◆ **Input records**:
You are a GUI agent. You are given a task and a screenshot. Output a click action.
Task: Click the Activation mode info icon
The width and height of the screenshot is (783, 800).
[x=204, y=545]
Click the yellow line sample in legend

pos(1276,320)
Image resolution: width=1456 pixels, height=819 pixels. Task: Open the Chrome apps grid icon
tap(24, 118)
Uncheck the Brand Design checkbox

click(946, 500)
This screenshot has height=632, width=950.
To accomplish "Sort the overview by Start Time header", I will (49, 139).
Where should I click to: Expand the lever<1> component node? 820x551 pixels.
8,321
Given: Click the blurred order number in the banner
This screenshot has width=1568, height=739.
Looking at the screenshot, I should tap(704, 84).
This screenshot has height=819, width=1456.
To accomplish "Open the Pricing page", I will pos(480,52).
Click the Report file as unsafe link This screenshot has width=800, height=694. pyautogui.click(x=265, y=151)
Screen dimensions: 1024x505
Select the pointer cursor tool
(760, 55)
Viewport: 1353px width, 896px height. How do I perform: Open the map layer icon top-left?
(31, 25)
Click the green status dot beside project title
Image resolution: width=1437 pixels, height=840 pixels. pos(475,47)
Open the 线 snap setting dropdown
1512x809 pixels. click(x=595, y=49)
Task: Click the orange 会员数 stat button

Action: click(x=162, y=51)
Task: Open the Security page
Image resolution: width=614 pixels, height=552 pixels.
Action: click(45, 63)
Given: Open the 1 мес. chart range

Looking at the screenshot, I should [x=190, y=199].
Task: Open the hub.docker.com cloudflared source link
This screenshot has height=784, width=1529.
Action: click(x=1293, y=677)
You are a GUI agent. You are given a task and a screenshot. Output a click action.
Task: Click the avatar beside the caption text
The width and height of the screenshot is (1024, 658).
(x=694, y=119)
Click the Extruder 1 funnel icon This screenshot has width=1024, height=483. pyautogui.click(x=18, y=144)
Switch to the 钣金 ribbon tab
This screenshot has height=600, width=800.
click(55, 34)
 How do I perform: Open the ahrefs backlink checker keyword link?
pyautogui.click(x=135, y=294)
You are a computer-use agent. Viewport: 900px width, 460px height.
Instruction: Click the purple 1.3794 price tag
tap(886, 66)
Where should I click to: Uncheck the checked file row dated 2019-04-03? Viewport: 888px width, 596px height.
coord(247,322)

◆ **Your instructions**: Rename "Viewport" to "Window" everywhere it appears in the records above and repeat them with no other changes.

◆ **Response to this task**:
You are a GUI agent. You are given a task and a screenshot. Output a click action.
Task: Click the Activation mode info icon
The width and height of the screenshot is (783, 800).
[x=204, y=545]
Click the yellow line sample in legend

pos(1276,320)
Image resolution: width=1456 pixels, height=819 pixels. Task: Open the Chrome apps grid icon
tap(24, 118)
Uncheck the Brand Design checkbox

click(946, 500)
This screenshot has height=632, width=950.
To accomplish "Sort the overview by Start Time header", I will (49, 139).
Where should I click to: Expand the lever<1> component node? 820x551 pixels.
8,321
Given: Click the blurred order number in the banner
This screenshot has width=1568, height=739.
Looking at the screenshot, I should tap(704, 84).
This screenshot has height=819, width=1456.
To accomplish "Open the Pricing page", I will pos(480,52).
Click the Report file as unsafe link This screenshot has width=800, height=694. pyautogui.click(x=265, y=151)
Screen dimensions: 1024x505
Select the pointer cursor tool
(760, 55)
Window: 1353px width, 896px height. How do I perform: Open the map layer icon top-left?
(31, 25)
Click the green status dot beside project title
Image resolution: width=1437 pixels, height=840 pixels. pos(475,47)
Open the 线 snap setting dropdown
1512x809 pixels. click(x=595, y=49)
Task: Click the orange 会员数 stat button

Action: click(x=162, y=51)
Task: Open the Security page
Image resolution: width=614 pixels, height=552 pixels.
Action: click(45, 63)
Given: Open the 1 мес. chart range

Looking at the screenshot, I should [x=190, y=199].
Task: Open the hub.docker.com cloudflared source link
This screenshot has height=784, width=1529.
Action: click(x=1293, y=677)
You are a GUI agent. You are given a task and a screenshot. Output a click action.
Task: Click the avatar beside the caption text
The width and height of the screenshot is (1024, 658).
(x=694, y=119)
Click the Extruder 1 funnel icon This screenshot has width=1024, height=483. pyautogui.click(x=18, y=144)
Switch to the 钣金 ribbon tab
This screenshot has height=600, width=800.
click(55, 34)
 How do I perform: Open the ahrefs backlink checker keyword link?
pyautogui.click(x=135, y=294)
You are a computer-use agent. Window: 900px width, 460px height.
Instruction: Click the purple 1.3794 price tag
tap(886, 66)
Where should I click to: Uncheck the checked file row dated 2019-04-03? Window: 888px width, 596px height.
coord(247,322)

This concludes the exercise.